Unlikely monkeypox outbreak will lead to pandemic, WHO says

FILE PHOTO - A section of skin tissue, harvested from a lesion on the skin of a monkey, that had been infected with monkeypox virus, is seen at 50X magnification on day four of rash development in 1968. CDC/Handout via REUTERS.

The World Health Organization does not believe the monkeypox outbreak outside Africa will lead to a pandemic, an official said on Monday, adding it remains unclear if infected people who are not displaying symptoms can transmit the disease.

More than 300 suspected and confirmed cases of monkeypox - a usually mild illness that spreads through close contact and can cause flu-like symptoms and pus-filled skin lesions - have been reported in May, mostly in Europe.

The WHO is considering whether the outbreak should be assessed as a "potential public health emergency of international concern" or PHEIC. Such a declaration, as was done for COVID-19 and Ebola, would help accelerate research and funding to contain the disease.

Asked whether this monkeypox outbreak has the potential to grow into a pandemic, Rosamund Lewis, technical lead for monkeypox from the WHO Health Emergencies Programme said: "We don't know but we don't think so."

"At the moment, we are not concerned of a global pandemic," she said.

Once monkeypox has been contracted, the duration of the rash emerging and scabs falling off is recognised as the infectious period, but there is limited information on whether there is any spread of the virus by people who are not symptomatic, she added.

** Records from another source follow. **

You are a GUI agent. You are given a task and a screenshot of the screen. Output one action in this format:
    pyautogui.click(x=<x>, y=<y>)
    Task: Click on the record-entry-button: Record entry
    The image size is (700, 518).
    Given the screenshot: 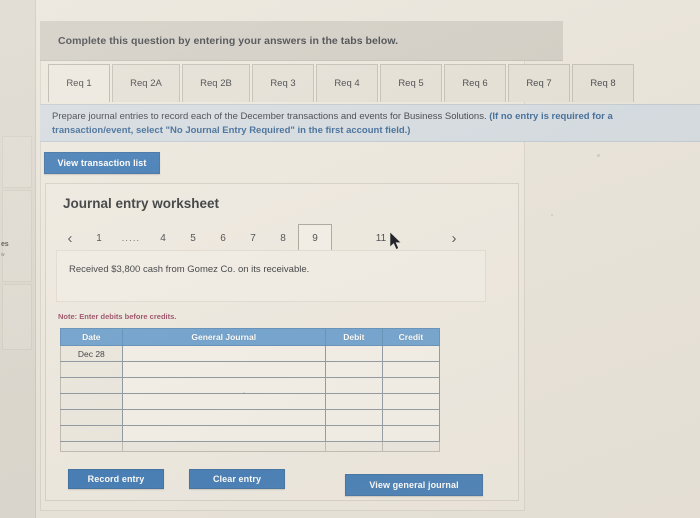 What is the action you would take?
    pyautogui.click(x=116, y=479)
    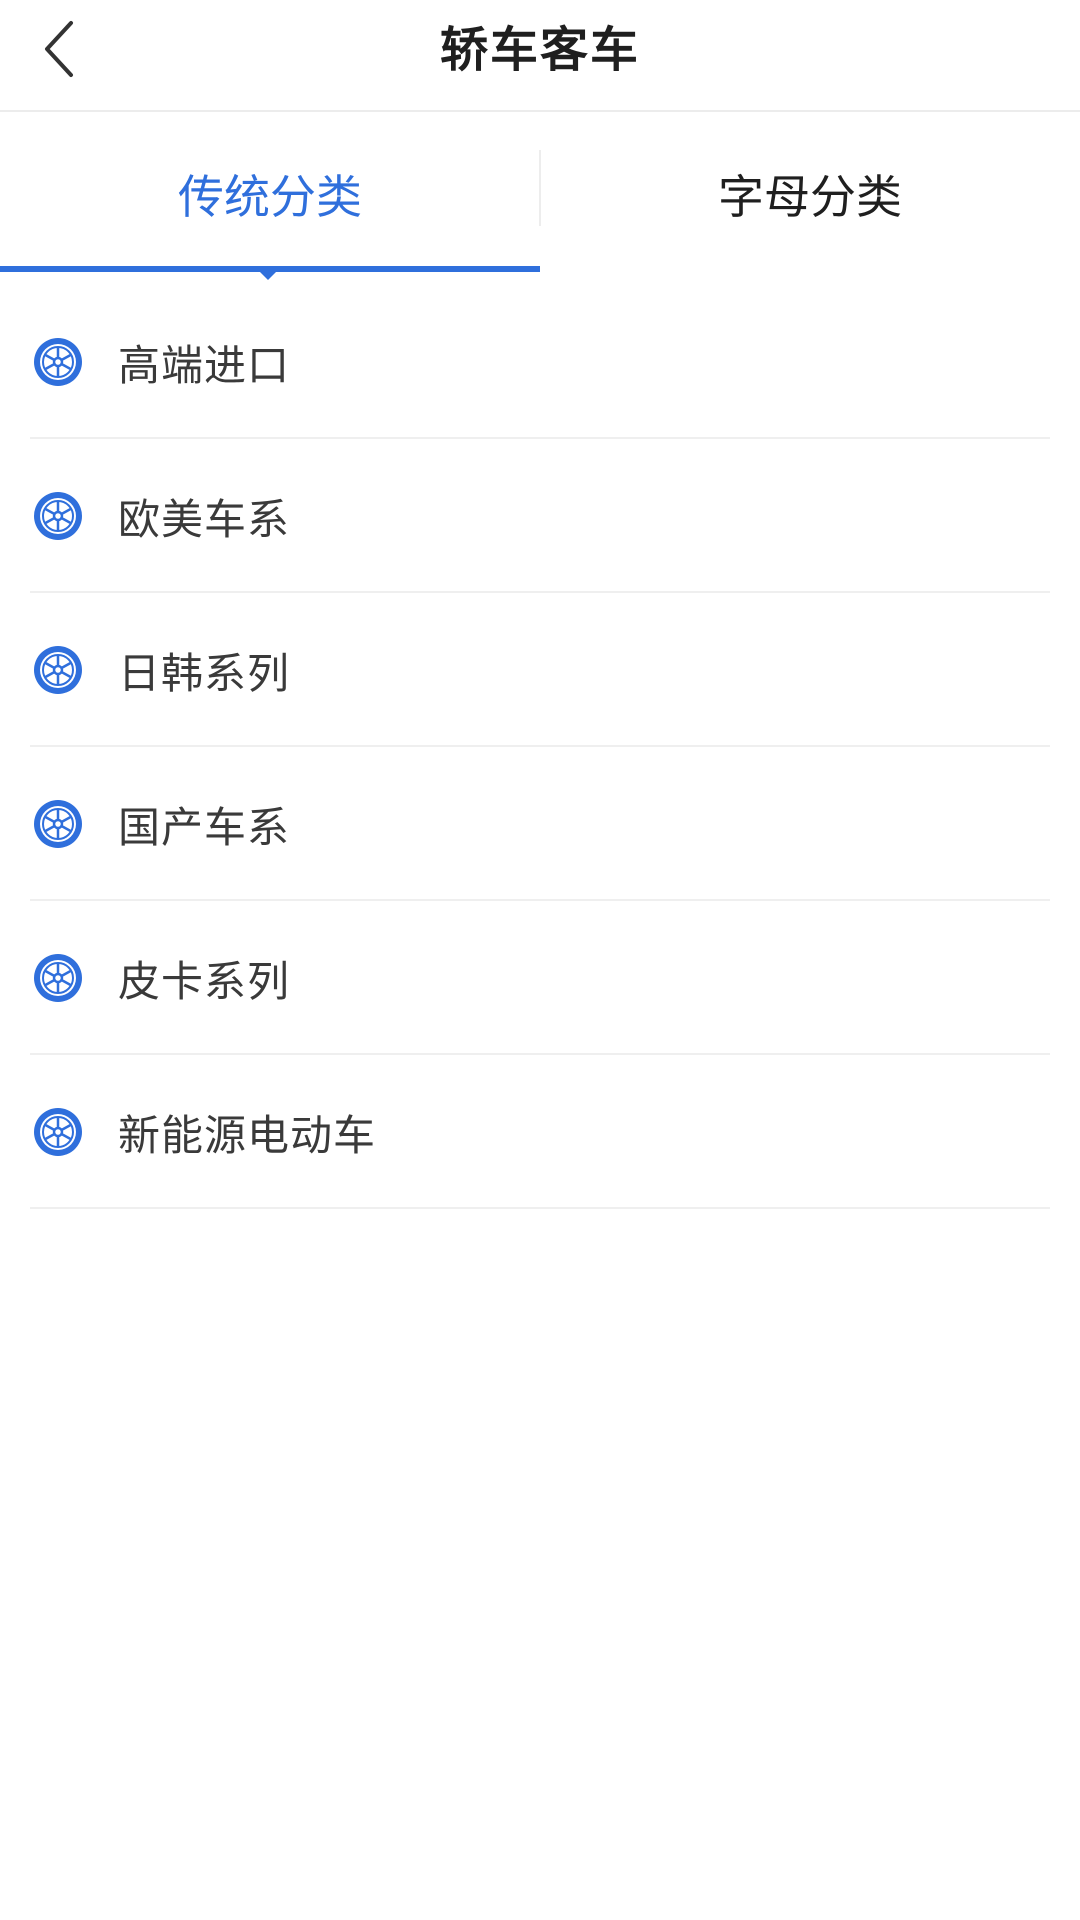 The height and width of the screenshot is (1920, 1080). I want to click on list-item-label: 高端进口, so click(204, 365).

"We really don't actually yet know whether there's asymptomatic transmission of monkeypox - the indications in the past have been that this is not a major feature - but this remains to be determined, she said.

The strain of virus implicated in the outbreak is understood to kill a small fraction of those infected, but no deaths have been reported so far.

Most cases have cropped up in Europe rather than in the Central and West African countries where the virus is endemic, and are predominantly not linked to travel.

Scientists are therefore looking into what might explain this unusual surge of cases, while public health authorities suspect there is some degree of community transmission.

Some countries have begun to offer vaccines to close contacts of confirmed cases.